I won't have any lamps sitting directly on the top of the aquarium so possibly I could cut one piece plexiglas with a small handle. Not sure if it will be a headache to take the whole top to clean the tank.
I guess feeding should be ok just lifting the whole piece to put some food in. The rack will have only 5.5" clearance between top of tank and top of the next shelf.


Thoughts, ideas ?


----------



## Atom (Sep 17, 2014)

If you're looking for a cheap (but kinda ugly) alternative, you can try corrugated polycarbonate. See vid:






Sorry if I'm not allowed to link other forums on here! I'll remove the link if necessary.


----------



## alstare2000 (Feb 16, 2013)

Thanks for the links watched it after you posted it.
Looks like I'll just spend the $ plexiglas is pretty pricey and probably after I'd be done cost would be almost the same as getting the glass ones that are already made for the tank.
Cheers.


----------



## qualityshrimpz (Dec 15, 2009)

Atom said:


> If you're looking for a cheap (but kinda ugly) alternative, you can try corrugated polycarbonate. See vid:
> 
> 
> 
> ...


how do you run the filter and stuff into the tank with the glass right up to the edge?


----------



## Atom (Sep 17, 2014)

@qualityhitz

In the end, I just bought a pre-made glass canopy because I only needed it for one tank and it was way cheaper that way.

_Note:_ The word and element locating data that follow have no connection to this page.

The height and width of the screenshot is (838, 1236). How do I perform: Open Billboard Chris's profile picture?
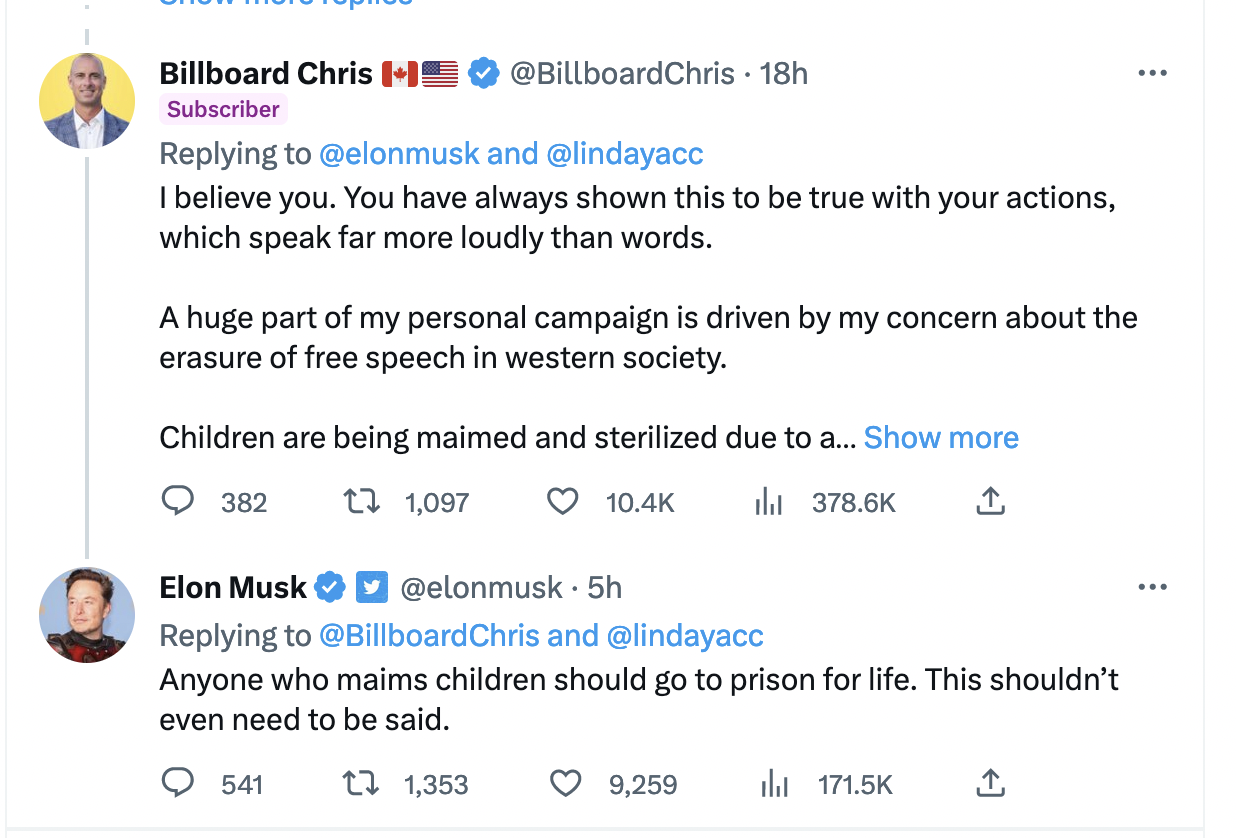click(x=87, y=101)
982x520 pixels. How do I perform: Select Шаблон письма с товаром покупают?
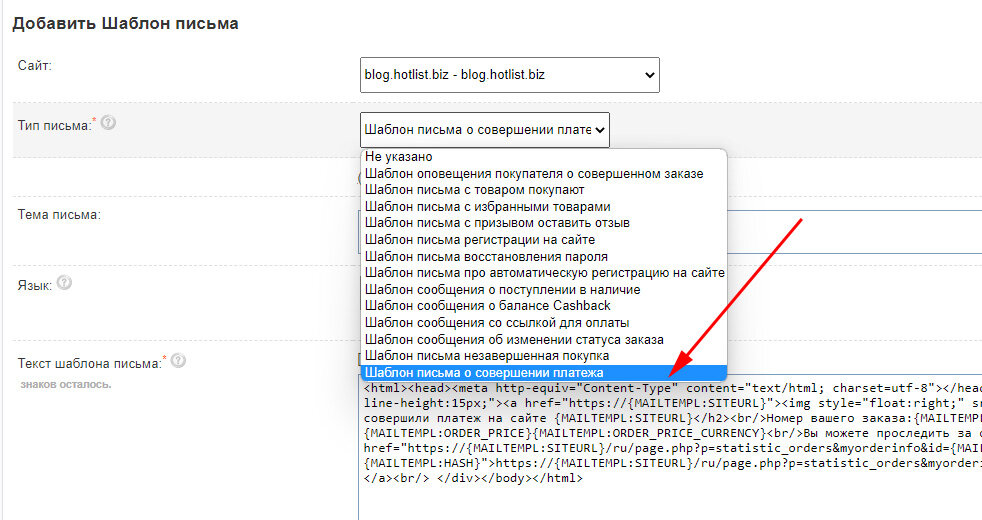coord(475,190)
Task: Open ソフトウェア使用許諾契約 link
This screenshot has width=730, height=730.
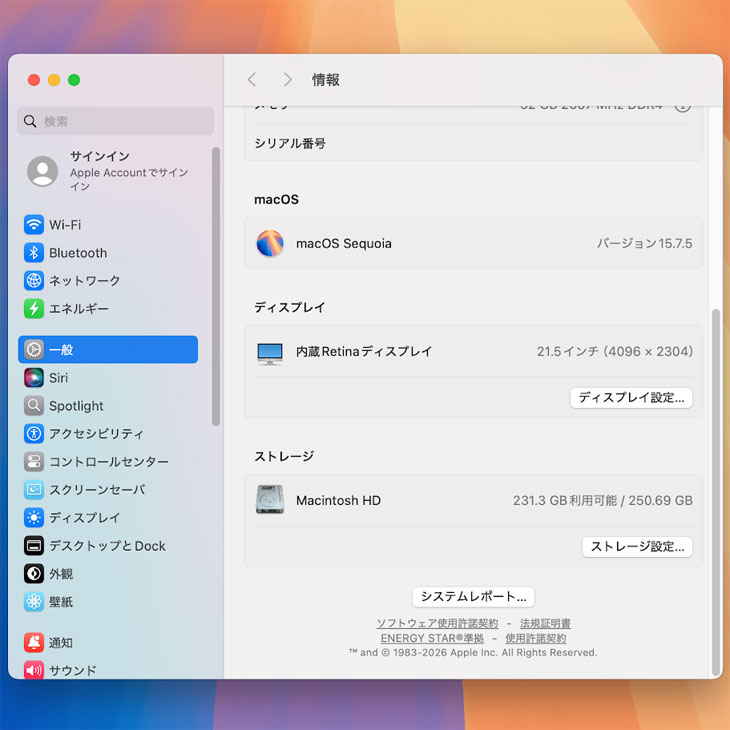Action: pyautogui.click(x=437, y=624)
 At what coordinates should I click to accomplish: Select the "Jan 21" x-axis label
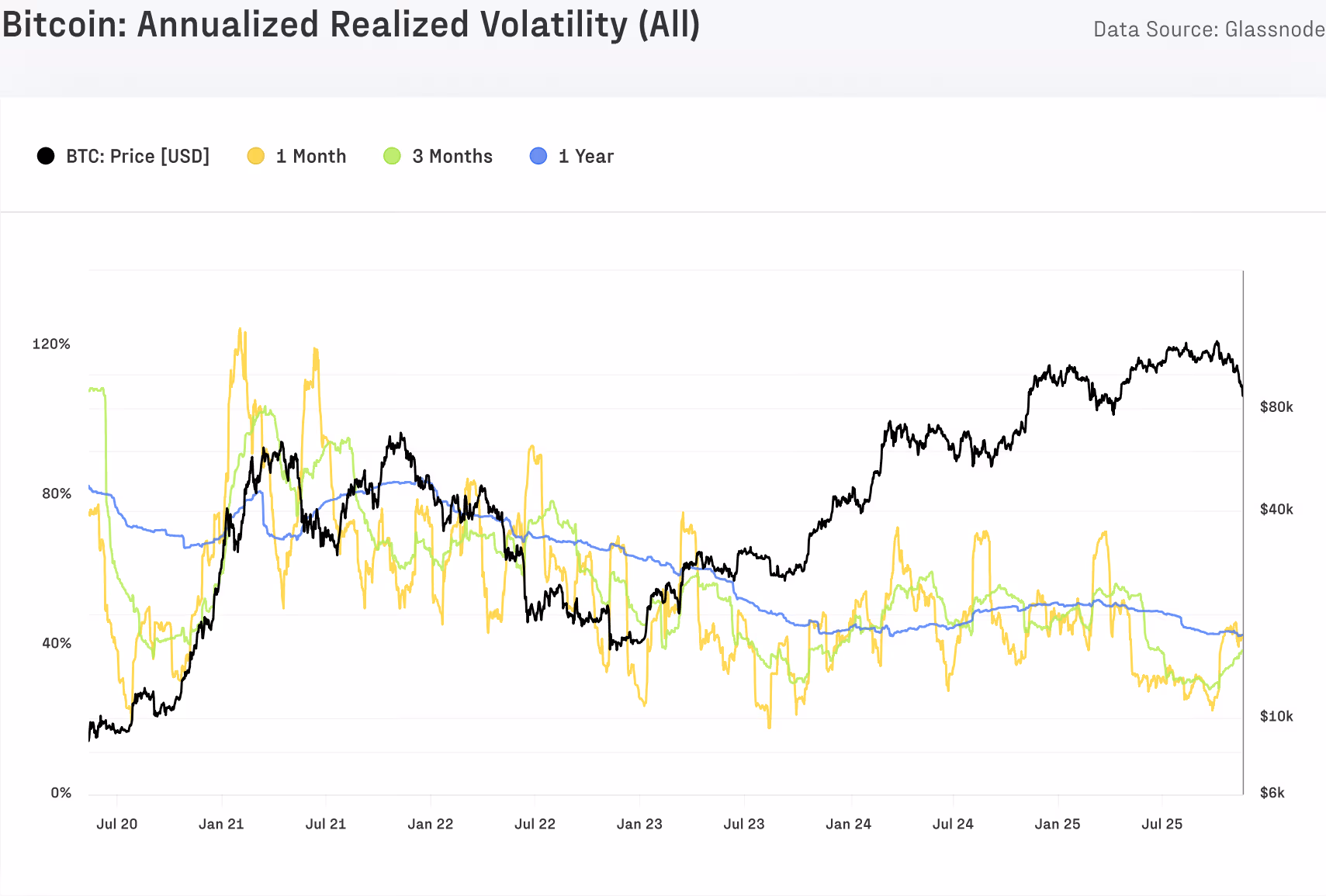pos(221,824)
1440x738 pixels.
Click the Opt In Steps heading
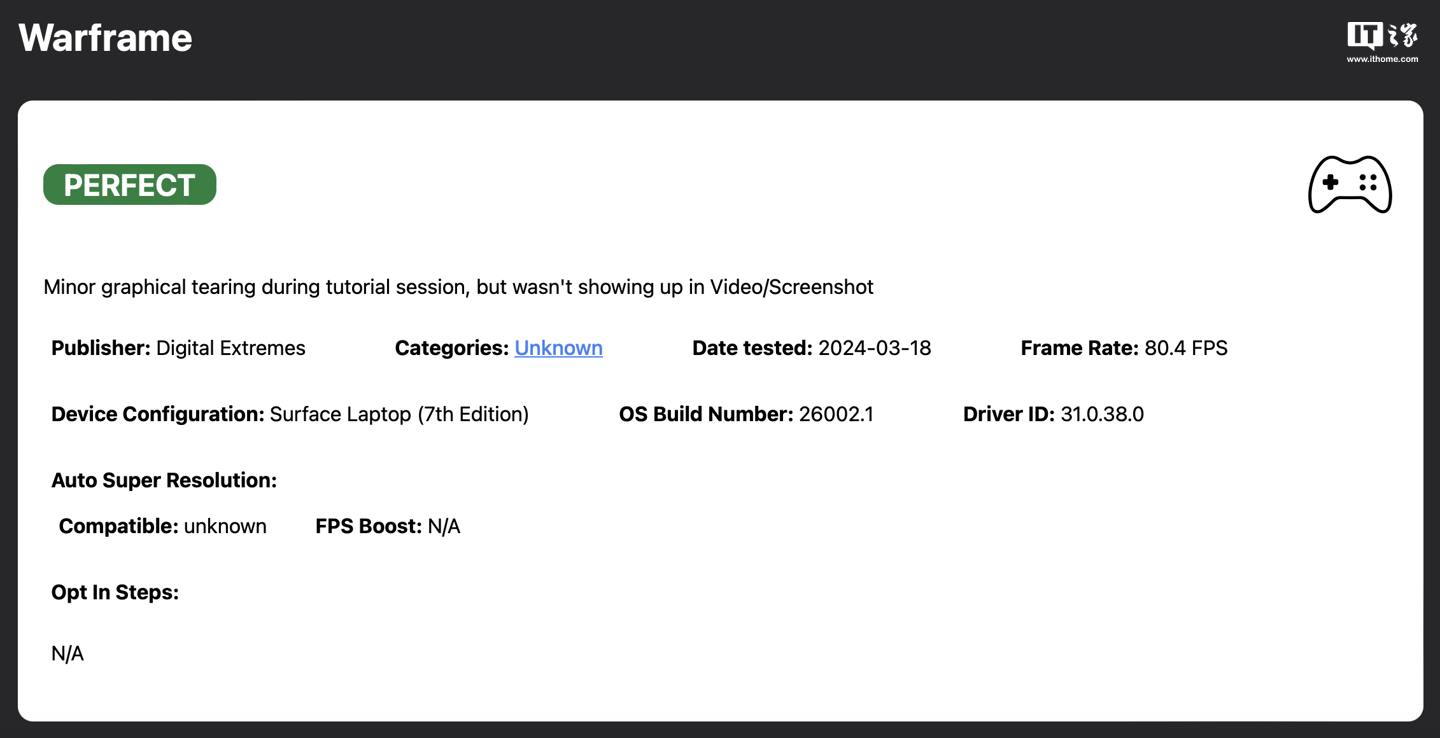tap(115, 592)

But if you're using the glass, you can cut the back corner pieces off at a 45 degree angle to allow for cables to run through OR just slide the glass a centimeter or so away from the rim of the aquarium and it'd leave a bit of a gap for your wires.


----------



## qualityshrimpz (Dec 15, 2009)

how much was it?


----------



## Atom (Sep 17, 2014)

$14.99

Good glass, comes with a hinge and vinyl backing that you can cut to allow for filters, wires, etc. Also comes with a stick on handle so you can open the lid  I'm really happy with the purchase.

If you were to get glass cut for multiple tanks though, it'd be worth it to DIY. Had I had gone that route, it would've cost me roughly the same, but with more hassle, lower quality, and a lot of excess materials. A lot of people'll cut your glass for free though so it's not too bad if you're buying a large pane of glass to be cut for multiple tanks.


----------



## Kimchi24 (Mar 22, 2013)

I know the guy from Aquarium Co-Op uses Green house paneling that he cuts to size. I've been looking for it but I can't find anything that isn't in the States. I have a garden store near me that I haven't checked yet but That is another idea. Plus it is flat and doesn't look as bad as polycarbonate ribbed sheets


----------



## PPulcher (Nov 17, 2006)

Kimchi24 said:


> I know the guy from Aquarium Co-Op uses Green house paneling that he cuts to size. I've been looking for it but I can't find anything that isn't in the States. I have a garden store near me that I haven't checked yet but That is another idea. Plus it is flat and doesn't look as bad as polycarbonate ribbed sheets


I'm intrigued about this product as well, based on the same videos from Aquarium Co-op. Do let us know if you find a source for it!


----------